Resultado: sobrou só este pequeno espaço para a circulação
sangüínea.
Infográficos:
Paulo Nilson
Foto:
Boehringer Ingelheim |
O
certo seria todo mundo respeitar a seguinte medida: 169
miligramas de colesterol por decilitro de sangue, nada além.
Mas nem as crianças estão conseguindo respeitá-la. Segundo
um estudo em andamento na cidade de Itapetininga, em São
Paulo, assinado pelo Instituto do Coração (Incor), de 500
garotos entre 2 e 19 anos de idade, 20% têm taxa de colesterol
de 170 a 199 miligramas por decilitro sangüíneo. A dosagem
é considerada limítrofe. Acima de 200 já soariam sirenes.

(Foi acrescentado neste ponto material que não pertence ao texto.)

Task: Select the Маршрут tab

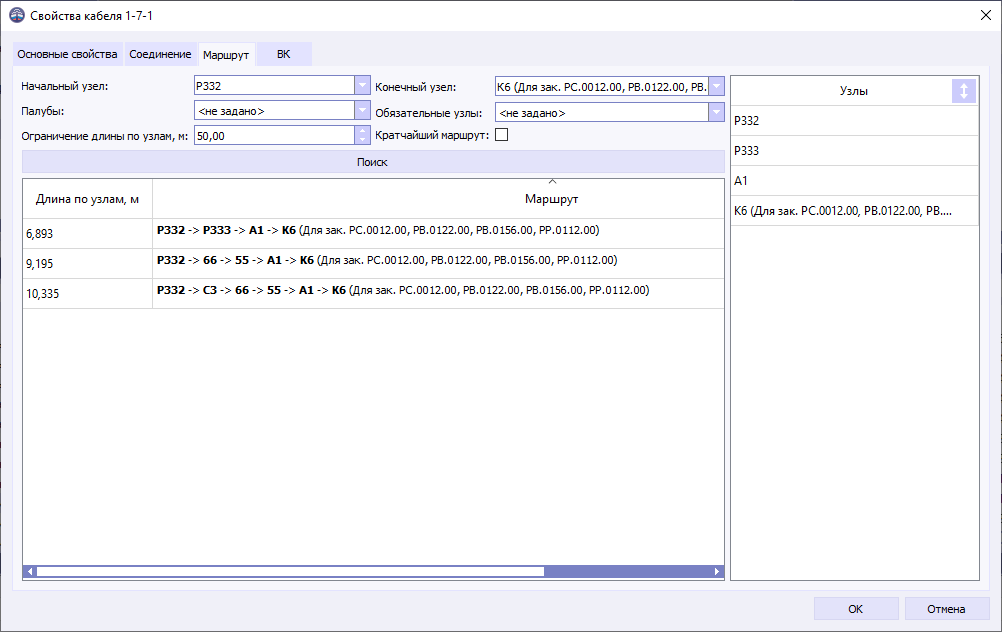Action: 226,55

"Mesmo abaixo disso, nesse caso o índice é alto porque
estamos falando de meninos e adolescentes", assusta-se
o cardiologista Abel Pereira, que acompanha a pesquisa
de campo.
A
princípio, o colesterol só faria bem à saúde. Mas...
Menos de um terço de todo o colesterol encontrado no sangue
vem da comida - o próprio organismo é sua maior fonte. Ainda
bem, porque essa é a garantia da natureza de que a substância
nunca irá faltar. Afinal, a grande função do colesterol
não é atazanar as pessoas, entupindo-lhe as artérias. Ele
serve de matéria-prima para as membranas celulares. E, como
se não bastasse, é o ingrediente principal dos hormônios
sexuais e da bile - o suco produzido pelo fígado, essencial
para a digestão dos alimentos. "Também participa da composição
da vitamina D, sendo importante para os ossos", lembra
o cardiologista e clínico geral Jayme Diament, da
Universidade de São Paulo.
Tudo
isso posto, rotular o colesterol de inimigo é ser simplista
demais. Os vilões são os hábitos pouco saudáveis. "Se
houvesse uma redução de apenas 2% no teor de gordura saturada
na dieta dos americanos, seriam evitados cerca de 100 mil
infartos por ano nos Estados Unidos", comenta Francisco
Fonseca, coordenador do Setor de Lípides, Aterosclerose
e Biologia Vascular da Universidade Federal de São
Paulo. Dieta errada, sedentarismo e estresse acabam
levando às temidas obstruções no peito.
A
dosagem total pode não significar muito
Podem
existir dois indivíduos com o mesmíssimo nível de colesterol
e um deles viver mais perigosamente que o outro. "Tem
gente com tendência genética a acumular LDL na circulação",
exemplifica Francisco Fonseca, da Unifesp.
"Então, é preciso um tratamento médico." Mesmo assim,
rever a dieta ajuda bastante nos resultados obtidos com
as drogas. No outro extremo existem sujeitos com muito HDL,
ou seja, com bastante colesterol bom correndo nas veias.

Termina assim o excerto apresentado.